### WHAT IS BEING ASKED
Retype the following lines word for word, omitting the pictures from your answer.

** BEGIN DATASET RECORDS **

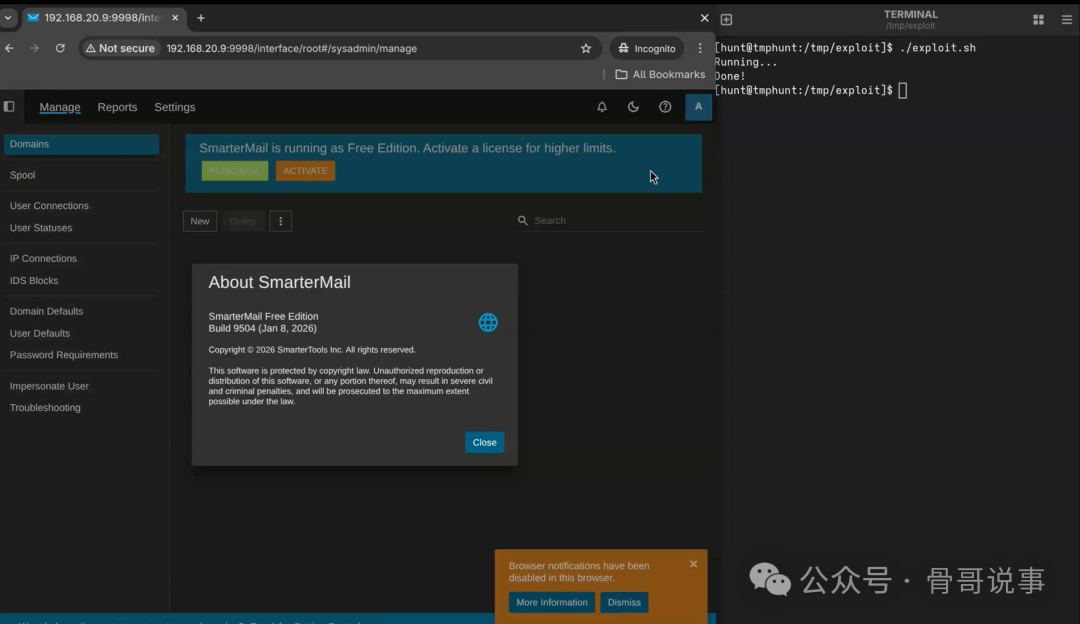Dismiss the browser notifications warning
This screenshot has height=624, width=1080.
(x=624, y=602)
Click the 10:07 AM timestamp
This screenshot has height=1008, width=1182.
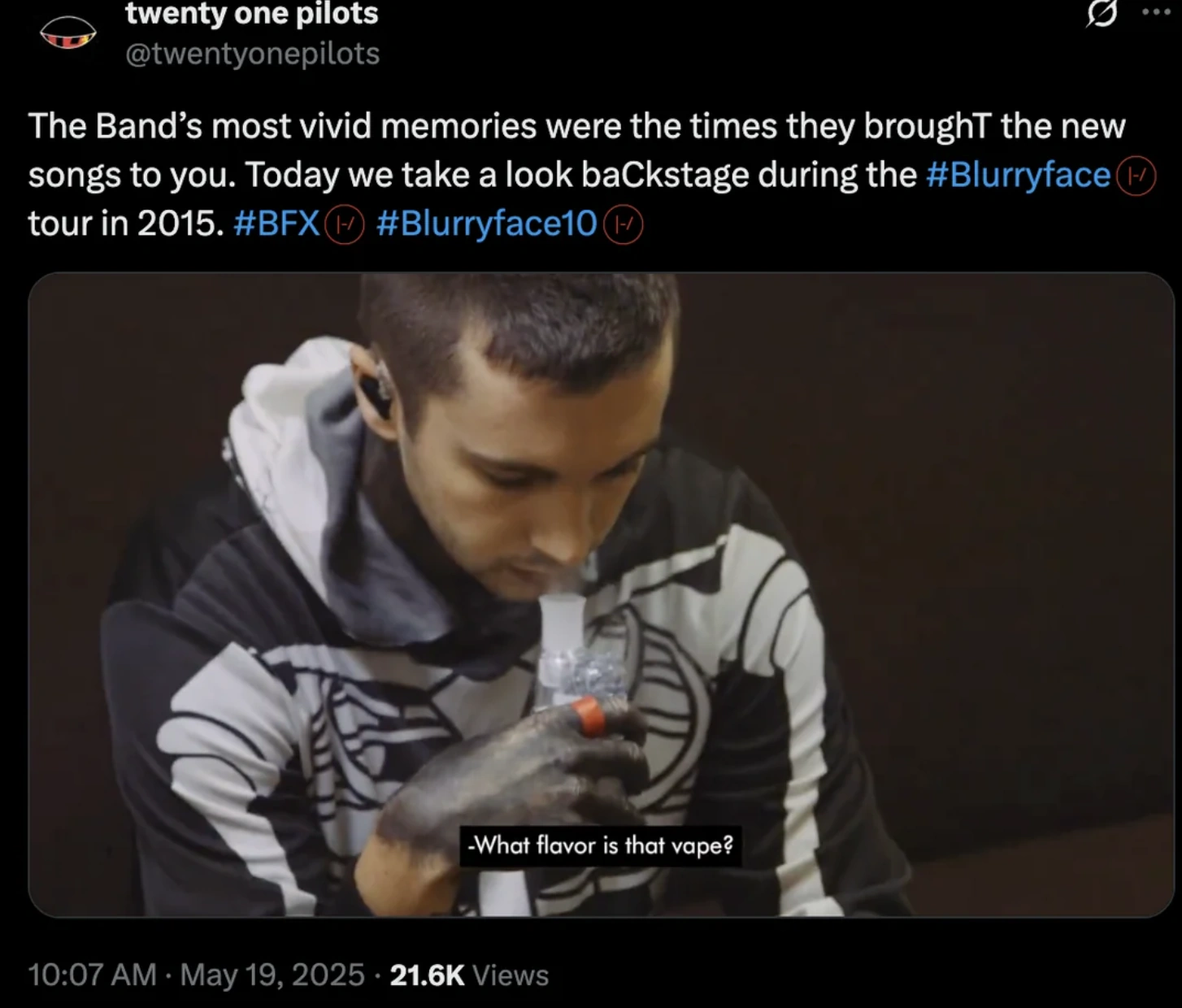(92, 975)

** END DATASET RECORDS **

### COMPLETED TASK
Dismiss the browser notifications warning
This screenshot has height=624, width=1080.
(x=624, y=602)
Click the 10:07 AM timestamp
This screenshot has height=1008, width=1182.
(92, 975)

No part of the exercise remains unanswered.